Educazione finanziaria: universitari a disagio su tematiche finanziarie

La maggior parte degli universitari ammette di avere poca confidenza con le tematiche finanziarie, circa la metà confessa di aver subito truffe online. Solo il 40% ha un conto corrente personale, in 1 caso su 2 scegliendo la stessa banca dei genitori; del resto, il 55% riceve il denaro proprio da loro.

Una ricerca svolta su 2.500 under30 da Skuola.net in collaborazione con UniCredit, il deficit in “financial literacy” ha rilevato tra i quindicenni italiani che più sale il livello delle competenze richieste più il fallimento è dietro l’angolo.  A dimostrarlo sono bastate poche semplici domande: oltre 6 su 10, ad esempio, non sanno calcolare un ipotetico rendimento delle somme depositate in banca; circa 4 su 10 non riescono a valutare il ”peso’ degli interessi su un finanziamento; oltre 7 su 10 si perdono nella trasformazione del tasso d’interesse in somme reali. Ma, in fondo, ne sono consapevoli visto che 4 su 5 “sanno di non sapere”.

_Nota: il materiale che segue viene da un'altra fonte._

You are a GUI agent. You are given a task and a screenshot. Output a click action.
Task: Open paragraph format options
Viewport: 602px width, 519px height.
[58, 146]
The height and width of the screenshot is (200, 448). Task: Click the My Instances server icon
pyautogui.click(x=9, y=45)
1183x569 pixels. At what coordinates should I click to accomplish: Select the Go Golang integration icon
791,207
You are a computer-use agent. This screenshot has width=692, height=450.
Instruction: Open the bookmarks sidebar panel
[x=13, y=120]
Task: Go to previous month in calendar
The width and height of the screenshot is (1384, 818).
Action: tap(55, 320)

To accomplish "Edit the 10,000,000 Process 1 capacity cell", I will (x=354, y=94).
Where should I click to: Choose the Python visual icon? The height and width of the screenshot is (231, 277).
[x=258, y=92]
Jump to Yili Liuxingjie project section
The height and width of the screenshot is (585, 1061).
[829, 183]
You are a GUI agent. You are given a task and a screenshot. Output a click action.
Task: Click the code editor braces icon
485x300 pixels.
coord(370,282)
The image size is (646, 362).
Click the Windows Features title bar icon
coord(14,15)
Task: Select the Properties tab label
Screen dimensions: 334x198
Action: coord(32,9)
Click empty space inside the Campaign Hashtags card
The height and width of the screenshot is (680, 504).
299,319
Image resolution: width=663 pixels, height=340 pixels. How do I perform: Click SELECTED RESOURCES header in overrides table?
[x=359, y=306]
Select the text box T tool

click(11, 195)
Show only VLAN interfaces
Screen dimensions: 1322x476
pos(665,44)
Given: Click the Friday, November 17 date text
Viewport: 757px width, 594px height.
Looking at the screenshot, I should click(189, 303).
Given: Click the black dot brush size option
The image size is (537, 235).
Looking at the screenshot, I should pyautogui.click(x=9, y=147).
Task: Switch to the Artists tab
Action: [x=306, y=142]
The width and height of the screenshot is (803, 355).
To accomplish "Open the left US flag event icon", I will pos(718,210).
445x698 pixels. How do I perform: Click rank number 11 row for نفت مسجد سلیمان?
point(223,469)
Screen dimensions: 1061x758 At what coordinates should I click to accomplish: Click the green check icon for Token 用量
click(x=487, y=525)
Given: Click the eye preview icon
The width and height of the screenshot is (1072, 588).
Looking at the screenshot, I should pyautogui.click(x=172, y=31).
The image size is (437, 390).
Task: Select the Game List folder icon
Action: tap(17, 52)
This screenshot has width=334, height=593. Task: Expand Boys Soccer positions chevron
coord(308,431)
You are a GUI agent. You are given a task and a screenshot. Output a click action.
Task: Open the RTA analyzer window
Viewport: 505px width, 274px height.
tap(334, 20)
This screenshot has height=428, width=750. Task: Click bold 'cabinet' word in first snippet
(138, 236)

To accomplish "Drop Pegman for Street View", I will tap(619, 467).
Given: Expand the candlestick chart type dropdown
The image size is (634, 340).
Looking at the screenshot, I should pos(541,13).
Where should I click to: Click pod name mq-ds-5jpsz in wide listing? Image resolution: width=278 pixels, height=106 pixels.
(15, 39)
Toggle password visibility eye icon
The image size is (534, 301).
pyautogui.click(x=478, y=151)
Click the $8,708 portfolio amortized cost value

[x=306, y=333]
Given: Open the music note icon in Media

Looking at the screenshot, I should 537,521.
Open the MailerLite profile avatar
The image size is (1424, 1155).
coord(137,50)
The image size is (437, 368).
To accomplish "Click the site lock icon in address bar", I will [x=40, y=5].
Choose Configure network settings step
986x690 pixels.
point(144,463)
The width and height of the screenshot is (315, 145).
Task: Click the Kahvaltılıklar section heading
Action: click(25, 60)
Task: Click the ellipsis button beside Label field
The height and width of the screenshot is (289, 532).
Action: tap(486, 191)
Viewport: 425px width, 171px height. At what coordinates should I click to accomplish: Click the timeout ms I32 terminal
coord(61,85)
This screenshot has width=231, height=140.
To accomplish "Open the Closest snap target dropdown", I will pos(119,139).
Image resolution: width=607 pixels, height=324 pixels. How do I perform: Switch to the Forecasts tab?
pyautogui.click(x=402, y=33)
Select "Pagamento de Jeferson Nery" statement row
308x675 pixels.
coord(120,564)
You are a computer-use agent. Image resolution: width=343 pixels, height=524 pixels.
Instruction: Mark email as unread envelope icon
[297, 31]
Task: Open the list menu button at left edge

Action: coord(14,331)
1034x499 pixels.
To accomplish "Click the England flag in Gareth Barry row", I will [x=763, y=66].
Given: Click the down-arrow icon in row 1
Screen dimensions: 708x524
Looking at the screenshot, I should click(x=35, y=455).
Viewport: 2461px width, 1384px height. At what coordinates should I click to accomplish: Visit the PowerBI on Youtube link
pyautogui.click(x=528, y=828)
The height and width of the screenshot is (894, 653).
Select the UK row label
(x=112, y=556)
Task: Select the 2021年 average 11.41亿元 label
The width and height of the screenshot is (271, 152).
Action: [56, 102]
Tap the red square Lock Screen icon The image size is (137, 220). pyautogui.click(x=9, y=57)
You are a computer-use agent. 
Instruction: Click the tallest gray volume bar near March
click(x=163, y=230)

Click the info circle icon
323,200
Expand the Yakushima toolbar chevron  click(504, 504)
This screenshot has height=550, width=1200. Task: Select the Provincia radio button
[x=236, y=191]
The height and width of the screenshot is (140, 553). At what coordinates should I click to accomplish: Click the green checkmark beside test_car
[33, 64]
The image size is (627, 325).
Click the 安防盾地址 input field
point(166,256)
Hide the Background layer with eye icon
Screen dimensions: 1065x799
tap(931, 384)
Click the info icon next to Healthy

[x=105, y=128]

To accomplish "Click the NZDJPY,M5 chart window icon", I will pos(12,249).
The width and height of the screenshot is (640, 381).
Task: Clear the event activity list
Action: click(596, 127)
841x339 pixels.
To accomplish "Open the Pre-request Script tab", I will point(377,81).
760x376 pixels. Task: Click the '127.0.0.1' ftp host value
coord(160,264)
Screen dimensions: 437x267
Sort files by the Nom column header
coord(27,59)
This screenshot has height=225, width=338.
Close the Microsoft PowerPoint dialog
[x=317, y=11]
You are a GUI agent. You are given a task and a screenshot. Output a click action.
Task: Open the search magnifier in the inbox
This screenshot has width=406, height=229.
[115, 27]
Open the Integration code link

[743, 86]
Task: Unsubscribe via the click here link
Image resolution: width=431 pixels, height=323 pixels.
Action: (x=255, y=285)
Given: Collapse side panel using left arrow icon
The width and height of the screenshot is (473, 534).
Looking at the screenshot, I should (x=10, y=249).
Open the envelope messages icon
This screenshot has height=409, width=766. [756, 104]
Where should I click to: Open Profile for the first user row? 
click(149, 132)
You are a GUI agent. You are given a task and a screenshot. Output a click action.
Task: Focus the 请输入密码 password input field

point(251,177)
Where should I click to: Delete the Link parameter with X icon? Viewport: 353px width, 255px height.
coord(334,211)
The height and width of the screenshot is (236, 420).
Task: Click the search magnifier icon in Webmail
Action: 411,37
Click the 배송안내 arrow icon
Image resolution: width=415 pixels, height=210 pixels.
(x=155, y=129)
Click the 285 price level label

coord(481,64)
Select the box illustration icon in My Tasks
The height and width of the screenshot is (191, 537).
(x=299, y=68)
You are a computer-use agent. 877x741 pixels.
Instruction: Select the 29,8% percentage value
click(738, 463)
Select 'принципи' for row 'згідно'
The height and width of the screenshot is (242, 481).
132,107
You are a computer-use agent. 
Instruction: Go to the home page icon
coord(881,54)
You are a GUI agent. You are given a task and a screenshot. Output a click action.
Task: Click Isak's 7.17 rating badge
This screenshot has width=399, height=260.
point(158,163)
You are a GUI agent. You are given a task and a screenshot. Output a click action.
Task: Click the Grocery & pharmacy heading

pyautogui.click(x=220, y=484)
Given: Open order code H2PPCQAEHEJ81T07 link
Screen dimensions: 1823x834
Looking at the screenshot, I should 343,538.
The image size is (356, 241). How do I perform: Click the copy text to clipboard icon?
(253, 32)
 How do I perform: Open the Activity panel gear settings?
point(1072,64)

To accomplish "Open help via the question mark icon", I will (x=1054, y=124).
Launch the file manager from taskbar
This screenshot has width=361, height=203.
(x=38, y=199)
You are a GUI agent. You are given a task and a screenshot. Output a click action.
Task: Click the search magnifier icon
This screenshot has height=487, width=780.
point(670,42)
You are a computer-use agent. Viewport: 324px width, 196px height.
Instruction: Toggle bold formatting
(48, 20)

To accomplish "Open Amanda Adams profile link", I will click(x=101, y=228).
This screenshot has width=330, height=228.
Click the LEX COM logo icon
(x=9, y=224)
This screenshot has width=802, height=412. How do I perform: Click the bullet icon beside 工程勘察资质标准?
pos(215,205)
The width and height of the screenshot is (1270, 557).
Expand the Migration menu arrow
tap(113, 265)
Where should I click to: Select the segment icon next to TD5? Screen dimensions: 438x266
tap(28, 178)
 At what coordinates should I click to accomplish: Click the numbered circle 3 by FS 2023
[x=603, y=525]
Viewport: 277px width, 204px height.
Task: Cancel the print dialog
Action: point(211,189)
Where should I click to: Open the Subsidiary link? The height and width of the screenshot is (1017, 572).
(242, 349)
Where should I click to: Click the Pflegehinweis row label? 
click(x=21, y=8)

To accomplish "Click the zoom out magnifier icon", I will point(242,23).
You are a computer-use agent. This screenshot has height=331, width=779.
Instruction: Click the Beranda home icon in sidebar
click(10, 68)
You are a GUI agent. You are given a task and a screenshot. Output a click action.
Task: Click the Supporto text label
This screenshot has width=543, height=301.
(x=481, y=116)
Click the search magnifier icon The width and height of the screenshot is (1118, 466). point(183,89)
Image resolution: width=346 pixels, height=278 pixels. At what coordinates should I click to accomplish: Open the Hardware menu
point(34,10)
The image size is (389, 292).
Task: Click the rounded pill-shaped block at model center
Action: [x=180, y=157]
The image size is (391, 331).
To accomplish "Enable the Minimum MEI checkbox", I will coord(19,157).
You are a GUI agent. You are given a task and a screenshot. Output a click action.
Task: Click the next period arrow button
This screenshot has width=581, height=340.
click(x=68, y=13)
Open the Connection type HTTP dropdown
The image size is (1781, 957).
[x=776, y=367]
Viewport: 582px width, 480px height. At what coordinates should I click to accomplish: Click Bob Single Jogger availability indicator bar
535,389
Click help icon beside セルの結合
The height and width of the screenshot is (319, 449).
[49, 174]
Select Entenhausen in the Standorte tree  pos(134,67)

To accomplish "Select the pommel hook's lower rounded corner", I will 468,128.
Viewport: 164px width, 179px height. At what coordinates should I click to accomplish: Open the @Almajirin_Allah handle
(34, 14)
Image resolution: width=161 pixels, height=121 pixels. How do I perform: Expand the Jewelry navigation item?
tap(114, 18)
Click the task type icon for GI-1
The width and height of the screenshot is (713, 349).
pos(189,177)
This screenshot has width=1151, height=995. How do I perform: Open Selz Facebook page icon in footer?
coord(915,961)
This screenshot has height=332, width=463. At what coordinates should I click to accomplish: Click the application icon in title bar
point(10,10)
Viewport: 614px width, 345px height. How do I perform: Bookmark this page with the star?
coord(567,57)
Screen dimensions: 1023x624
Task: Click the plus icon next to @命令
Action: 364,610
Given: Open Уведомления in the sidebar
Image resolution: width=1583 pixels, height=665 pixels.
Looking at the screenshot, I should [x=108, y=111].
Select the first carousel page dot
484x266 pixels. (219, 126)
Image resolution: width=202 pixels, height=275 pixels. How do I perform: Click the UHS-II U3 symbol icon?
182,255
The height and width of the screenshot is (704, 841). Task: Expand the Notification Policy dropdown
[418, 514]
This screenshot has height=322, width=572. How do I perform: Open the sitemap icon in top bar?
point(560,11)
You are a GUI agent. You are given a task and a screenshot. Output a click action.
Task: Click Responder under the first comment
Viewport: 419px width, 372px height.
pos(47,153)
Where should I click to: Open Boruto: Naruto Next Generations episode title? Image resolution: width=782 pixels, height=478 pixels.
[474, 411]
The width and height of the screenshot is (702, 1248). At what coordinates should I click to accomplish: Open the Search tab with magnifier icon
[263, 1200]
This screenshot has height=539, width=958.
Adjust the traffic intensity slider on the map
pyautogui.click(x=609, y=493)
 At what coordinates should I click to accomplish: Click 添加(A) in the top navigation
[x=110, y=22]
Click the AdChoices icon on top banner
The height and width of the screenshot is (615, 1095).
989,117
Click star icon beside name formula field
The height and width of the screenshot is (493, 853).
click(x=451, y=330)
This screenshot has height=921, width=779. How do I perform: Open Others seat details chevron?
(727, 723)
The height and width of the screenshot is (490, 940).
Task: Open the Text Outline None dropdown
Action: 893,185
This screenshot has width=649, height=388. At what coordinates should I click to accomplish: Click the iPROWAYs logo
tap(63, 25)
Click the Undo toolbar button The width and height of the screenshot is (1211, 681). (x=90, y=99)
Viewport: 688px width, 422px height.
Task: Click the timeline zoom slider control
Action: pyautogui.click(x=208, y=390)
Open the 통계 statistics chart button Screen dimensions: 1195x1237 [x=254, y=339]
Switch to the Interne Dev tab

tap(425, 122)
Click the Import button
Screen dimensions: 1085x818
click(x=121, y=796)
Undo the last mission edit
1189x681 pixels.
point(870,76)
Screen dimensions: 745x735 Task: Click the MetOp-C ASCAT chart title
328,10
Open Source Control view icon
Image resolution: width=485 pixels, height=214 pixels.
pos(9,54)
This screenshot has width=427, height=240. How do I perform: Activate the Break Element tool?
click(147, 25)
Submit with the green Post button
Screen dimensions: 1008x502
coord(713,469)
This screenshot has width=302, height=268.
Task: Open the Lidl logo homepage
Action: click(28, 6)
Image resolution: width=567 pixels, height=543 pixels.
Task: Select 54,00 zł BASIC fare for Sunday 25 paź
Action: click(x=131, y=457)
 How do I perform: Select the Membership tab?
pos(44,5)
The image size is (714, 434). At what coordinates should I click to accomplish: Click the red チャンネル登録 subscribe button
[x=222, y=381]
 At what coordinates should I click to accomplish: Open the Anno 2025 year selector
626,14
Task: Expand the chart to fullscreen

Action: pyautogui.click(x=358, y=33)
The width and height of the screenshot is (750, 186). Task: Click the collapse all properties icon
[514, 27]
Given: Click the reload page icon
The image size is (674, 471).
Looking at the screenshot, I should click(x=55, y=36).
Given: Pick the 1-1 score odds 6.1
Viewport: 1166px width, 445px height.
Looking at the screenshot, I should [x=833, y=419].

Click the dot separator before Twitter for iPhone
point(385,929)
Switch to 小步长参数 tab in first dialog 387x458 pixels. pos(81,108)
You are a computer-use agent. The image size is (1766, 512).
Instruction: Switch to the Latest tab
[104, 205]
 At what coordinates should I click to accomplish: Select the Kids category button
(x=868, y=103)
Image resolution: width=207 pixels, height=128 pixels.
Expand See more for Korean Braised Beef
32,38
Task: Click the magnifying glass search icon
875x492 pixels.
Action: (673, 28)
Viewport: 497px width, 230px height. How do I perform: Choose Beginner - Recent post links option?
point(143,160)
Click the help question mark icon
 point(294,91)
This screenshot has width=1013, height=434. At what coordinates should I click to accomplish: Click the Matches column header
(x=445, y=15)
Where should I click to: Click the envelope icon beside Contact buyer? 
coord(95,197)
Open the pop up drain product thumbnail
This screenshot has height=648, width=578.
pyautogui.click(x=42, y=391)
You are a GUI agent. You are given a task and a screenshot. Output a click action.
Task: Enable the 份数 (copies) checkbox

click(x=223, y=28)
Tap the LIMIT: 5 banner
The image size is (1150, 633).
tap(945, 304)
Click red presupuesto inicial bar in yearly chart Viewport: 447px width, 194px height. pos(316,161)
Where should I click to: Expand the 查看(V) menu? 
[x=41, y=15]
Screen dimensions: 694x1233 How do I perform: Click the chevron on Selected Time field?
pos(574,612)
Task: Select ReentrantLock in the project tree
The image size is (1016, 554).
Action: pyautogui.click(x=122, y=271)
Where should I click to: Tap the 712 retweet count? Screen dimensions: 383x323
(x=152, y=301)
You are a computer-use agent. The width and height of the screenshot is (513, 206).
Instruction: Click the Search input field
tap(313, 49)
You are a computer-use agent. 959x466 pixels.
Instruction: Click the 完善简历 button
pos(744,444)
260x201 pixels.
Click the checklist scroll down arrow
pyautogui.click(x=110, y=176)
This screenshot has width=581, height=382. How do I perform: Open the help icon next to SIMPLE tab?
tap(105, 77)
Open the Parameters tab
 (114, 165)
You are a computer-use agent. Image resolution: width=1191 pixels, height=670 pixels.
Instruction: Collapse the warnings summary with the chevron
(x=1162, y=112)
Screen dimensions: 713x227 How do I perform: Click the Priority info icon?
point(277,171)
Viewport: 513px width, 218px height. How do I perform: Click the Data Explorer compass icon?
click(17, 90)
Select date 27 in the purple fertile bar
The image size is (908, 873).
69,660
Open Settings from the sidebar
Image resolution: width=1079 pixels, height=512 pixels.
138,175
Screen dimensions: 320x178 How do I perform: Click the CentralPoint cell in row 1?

Se si passa al capitolo delle  truffe online,  solamente il 38% dichiara di saper riconoscere al volo le frodi più diffuse e un altro 54% di conoscerle solo in parte; quasi 1 su 10 dice di essere a digiuno sul tema. Numeri che, più o meno, tornano quando ci si addentra nell’argomento: circa 6 su 10, ad esempio, non sanno che il ‘phishing’ si realizzi attraverso messaggi di posta elettronica.

Con le altre tipologie di truffe, la situazione precipita: meno di 4 su 10 sanno che il ‘vishing’ è una truffa che utilizza una chiamata telefonica per colpire oppure che lo ‘smishing’ sfrutta gli SMS.